Repeat only the stretch of lines below that runs from the line with "Task: Open the Spindle / Laser sub-tab" through the line with "Given: Select the BAC Bloomberg code", unaltered.

[Stored items]
....
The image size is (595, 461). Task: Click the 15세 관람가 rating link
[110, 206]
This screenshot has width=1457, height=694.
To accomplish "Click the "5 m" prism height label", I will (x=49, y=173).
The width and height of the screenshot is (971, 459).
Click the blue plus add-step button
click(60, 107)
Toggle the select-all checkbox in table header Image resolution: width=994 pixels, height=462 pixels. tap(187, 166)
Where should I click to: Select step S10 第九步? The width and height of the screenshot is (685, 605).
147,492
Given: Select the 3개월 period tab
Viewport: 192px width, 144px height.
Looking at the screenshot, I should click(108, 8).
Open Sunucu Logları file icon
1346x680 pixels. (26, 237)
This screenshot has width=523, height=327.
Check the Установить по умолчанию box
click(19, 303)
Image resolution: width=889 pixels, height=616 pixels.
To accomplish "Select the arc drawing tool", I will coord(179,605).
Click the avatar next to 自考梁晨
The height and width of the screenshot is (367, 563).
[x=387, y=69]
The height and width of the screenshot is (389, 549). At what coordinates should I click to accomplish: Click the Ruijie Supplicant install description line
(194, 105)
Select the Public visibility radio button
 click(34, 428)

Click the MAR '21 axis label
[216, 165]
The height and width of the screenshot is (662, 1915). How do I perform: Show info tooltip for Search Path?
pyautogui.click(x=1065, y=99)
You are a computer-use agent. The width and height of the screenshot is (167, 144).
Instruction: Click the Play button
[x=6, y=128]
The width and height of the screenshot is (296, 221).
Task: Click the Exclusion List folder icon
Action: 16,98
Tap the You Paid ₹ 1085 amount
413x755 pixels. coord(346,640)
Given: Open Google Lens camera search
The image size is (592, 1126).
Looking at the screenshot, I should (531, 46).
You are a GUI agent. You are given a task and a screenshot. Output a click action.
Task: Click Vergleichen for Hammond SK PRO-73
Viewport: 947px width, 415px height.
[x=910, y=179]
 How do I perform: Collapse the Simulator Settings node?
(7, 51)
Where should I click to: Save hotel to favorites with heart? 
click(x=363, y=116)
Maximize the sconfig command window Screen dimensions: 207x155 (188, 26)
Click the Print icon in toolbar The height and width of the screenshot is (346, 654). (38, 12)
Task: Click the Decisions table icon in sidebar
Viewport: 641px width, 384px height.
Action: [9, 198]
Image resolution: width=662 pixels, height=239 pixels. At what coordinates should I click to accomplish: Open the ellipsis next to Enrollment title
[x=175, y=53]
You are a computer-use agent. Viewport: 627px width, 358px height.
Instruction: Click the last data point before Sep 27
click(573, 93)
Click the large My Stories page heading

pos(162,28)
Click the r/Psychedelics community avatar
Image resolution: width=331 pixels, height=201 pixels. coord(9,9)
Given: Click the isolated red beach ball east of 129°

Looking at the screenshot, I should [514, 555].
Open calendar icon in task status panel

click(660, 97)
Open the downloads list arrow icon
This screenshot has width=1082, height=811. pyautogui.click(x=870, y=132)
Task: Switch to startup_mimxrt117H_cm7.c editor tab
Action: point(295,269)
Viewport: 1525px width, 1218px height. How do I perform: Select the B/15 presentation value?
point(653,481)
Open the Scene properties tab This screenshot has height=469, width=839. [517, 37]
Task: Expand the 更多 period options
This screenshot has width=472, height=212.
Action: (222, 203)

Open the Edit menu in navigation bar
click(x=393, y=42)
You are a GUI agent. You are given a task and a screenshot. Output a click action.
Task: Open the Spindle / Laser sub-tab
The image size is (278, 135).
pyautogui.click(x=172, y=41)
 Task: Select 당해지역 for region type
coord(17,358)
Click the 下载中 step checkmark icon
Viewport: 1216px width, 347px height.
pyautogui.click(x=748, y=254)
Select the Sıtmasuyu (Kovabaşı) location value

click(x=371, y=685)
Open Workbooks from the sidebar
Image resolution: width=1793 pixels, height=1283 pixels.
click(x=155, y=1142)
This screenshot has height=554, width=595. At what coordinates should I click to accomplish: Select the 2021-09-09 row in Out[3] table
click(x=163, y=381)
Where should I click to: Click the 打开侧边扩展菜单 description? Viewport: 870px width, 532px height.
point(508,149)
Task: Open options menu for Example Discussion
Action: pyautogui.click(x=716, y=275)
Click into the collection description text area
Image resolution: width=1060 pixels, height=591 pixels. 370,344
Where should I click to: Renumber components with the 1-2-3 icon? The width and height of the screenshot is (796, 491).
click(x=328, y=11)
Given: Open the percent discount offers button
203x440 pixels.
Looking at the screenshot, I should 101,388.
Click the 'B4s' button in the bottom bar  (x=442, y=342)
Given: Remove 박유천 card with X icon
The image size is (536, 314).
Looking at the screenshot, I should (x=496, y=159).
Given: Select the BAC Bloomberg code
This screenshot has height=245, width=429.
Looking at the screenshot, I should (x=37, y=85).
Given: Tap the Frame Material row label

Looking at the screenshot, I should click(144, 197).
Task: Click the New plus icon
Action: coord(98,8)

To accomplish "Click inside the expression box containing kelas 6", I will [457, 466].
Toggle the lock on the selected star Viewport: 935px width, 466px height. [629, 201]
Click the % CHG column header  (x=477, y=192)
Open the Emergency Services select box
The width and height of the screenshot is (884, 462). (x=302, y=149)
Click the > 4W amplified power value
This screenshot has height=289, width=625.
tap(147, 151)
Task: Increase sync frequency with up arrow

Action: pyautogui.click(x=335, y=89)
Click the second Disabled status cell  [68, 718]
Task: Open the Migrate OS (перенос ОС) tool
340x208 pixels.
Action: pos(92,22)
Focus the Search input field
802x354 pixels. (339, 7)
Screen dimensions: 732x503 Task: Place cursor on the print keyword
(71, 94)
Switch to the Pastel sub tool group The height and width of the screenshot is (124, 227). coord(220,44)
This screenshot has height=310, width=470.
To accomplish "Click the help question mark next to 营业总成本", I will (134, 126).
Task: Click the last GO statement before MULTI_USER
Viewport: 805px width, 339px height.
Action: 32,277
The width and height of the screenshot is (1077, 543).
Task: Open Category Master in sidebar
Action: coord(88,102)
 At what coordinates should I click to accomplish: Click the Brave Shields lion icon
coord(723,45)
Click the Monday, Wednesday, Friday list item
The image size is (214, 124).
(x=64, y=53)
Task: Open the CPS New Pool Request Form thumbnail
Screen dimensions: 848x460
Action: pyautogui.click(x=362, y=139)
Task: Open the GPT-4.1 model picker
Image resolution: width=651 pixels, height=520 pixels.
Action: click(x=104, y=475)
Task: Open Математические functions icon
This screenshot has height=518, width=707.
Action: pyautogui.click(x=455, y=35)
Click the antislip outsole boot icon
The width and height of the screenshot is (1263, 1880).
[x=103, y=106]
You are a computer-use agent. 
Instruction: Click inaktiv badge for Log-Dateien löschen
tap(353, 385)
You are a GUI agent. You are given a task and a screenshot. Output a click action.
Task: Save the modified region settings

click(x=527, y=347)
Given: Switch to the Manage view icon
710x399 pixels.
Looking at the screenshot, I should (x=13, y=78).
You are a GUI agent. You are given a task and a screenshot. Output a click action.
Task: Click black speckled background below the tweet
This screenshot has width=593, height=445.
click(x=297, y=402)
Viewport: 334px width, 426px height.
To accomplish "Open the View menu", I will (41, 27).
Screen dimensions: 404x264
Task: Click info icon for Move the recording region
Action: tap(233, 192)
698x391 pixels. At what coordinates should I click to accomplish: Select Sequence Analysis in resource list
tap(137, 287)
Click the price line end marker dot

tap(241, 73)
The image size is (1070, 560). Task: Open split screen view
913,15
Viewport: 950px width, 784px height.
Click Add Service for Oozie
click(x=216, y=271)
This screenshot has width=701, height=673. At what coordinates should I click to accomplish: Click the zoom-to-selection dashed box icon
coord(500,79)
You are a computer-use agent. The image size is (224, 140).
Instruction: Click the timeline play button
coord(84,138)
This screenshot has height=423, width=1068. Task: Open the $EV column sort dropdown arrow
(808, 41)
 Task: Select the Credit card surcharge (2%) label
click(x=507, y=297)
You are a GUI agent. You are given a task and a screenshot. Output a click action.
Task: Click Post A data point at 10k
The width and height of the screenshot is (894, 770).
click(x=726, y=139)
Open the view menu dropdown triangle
....
» **Response to the task**:
Task: Open the Spindle / Laser sub-tab
The image size is (278, 135).
pyautogui.click(x=172, y=41)
 Task: Select 당해지역 for region type
coord(17,358)
Click the 下载中 step checkmark icon
Viewport: 1216px width, 347px height.
pyautogui.click(x=748, y=254)
Select the Sıtmasuyu (Kovabaşı) location value

click(x=371, y=685)
Open Workbooks from the sidebar
Image resolution: width=1793 pixels, height=1283 pixels.
click(x=155, y=1142)
This screenshot has height=554, width=595. At what coordinates should I click to accomplish: Select the 2021-09-09 row in Out[3] table
click(x=163, y=381)
Where should I click to: Click the 打开侧边扩展菜单 description? Viewport: 870px width, 532px height.
point(508,149)
Task: Open options menu for Example Discussion
Action: pyautogui.click(x=716, y=275)
Click into the collection description text area
Image resolution: width=1060 pixels, height=591 pixels. 370,344
Where should I click to: Renumber components with the 1-2-3 icon? The width and height of the screenshot is (796, 491).
click(x=328, y=11)
Given: Open the percent discount offers button
203x440 pixels.
Looking at the screenshot, I should 101,388.
Click the 'B4s' button in the bottom bar  (x=442, y=342)
Given: Remove 박유천 card with X icon
The image size is (536, 314).
Looking at the screenshot, I should (x=496, y=159).
Given: Select the BAC Bloomberg code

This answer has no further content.